Problem to solve ::
Give back, unchanged, the lines of the listing from its first line up to and including the line containing "Action: [471, 452]".

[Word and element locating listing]
/---

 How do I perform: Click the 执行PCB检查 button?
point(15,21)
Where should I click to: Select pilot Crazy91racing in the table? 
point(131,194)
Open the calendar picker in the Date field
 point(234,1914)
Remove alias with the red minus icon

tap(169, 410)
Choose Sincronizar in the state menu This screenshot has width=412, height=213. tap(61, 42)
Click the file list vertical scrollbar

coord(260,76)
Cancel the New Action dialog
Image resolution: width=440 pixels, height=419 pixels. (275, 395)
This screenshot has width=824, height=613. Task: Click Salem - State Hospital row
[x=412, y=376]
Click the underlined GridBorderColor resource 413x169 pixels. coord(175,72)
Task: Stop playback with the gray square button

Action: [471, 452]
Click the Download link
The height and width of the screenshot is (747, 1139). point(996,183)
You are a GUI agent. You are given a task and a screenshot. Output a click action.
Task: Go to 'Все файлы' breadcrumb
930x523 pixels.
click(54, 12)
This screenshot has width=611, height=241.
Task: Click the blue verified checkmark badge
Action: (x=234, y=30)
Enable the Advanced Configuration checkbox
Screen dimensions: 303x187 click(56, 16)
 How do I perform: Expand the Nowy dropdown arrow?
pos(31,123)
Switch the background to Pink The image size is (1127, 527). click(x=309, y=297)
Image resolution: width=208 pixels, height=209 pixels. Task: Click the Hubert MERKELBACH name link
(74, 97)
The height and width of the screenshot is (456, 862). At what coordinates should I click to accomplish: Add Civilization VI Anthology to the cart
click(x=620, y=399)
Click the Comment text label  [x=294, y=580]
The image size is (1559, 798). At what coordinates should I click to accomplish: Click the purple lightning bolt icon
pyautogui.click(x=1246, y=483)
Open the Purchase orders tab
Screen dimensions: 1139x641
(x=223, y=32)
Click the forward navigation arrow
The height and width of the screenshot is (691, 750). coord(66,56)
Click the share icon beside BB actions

\---

Full response ::
 How do I perform: Click the 执行PCB检查 button?
point(15,21)
Where should I click to: Select pilot Crazy91racing in the table? 
point(131,194)
Open the calendar picker in the Date field
 point(234,1914)
Remove alias with the red minus icon

tap(169, 410)
Choose Sincronizar in the state menu This screenshot has width=412, height=213. tap(61, 42)
Click the file list vertical scrollbar

coord(260,76)
Cancel the New Action dialog
Image resolution: width=440 pixels, height=419 pixels. (275, 395)
This screenshot has width=824, height=613. Task: Click Salem - State Hospital row
[x=412, y=376]
Click the underlined GridBorderColor resource 413x169 pixels. coord(175,72)
Task: Stop playback with the gray square button

Action: [471, 452]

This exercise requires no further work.